• Dataset
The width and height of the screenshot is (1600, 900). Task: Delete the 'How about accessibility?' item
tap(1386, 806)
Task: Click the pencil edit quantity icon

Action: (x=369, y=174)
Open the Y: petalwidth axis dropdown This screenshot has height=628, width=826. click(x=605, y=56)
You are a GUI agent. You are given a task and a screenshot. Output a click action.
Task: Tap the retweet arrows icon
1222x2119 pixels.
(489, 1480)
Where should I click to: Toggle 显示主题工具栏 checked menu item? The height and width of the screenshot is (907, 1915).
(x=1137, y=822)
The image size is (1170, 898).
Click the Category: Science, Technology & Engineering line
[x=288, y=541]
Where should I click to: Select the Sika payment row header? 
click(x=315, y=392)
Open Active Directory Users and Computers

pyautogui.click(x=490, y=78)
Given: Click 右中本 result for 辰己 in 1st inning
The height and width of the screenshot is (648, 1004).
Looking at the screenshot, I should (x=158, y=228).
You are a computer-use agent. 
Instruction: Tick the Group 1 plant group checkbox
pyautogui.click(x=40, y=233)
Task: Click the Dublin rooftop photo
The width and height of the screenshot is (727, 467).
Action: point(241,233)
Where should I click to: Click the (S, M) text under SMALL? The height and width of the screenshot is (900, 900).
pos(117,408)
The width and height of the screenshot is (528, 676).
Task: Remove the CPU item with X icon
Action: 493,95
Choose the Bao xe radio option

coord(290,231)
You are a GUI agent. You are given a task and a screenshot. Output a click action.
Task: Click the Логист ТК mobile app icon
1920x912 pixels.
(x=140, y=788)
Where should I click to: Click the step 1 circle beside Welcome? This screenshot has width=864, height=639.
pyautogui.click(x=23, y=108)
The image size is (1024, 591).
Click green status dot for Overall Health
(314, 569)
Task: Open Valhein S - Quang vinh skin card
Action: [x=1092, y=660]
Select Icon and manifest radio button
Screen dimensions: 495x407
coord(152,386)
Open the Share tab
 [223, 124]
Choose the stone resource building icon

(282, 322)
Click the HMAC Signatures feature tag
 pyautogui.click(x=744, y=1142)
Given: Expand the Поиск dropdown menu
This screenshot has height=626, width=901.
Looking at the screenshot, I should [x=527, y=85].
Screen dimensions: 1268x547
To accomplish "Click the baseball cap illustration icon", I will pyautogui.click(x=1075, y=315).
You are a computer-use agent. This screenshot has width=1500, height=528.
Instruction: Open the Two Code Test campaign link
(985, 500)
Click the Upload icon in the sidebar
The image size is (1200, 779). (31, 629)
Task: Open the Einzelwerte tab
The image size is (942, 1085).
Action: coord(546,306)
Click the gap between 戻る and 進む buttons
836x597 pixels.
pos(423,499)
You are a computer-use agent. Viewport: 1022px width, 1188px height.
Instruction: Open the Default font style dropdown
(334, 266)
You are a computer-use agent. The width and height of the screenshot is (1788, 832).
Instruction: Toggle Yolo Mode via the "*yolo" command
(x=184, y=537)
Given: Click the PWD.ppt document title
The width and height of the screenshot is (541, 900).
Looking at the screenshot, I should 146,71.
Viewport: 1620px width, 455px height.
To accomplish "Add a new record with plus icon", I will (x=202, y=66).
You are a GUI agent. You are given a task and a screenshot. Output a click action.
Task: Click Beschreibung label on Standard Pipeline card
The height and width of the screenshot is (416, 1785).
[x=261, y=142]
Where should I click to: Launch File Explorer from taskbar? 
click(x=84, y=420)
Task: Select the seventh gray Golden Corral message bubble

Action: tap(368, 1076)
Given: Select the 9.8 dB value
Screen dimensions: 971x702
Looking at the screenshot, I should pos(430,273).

• Problem to solve
From the data above, determine how many lines hold "will", and write only the number.

• Your response
2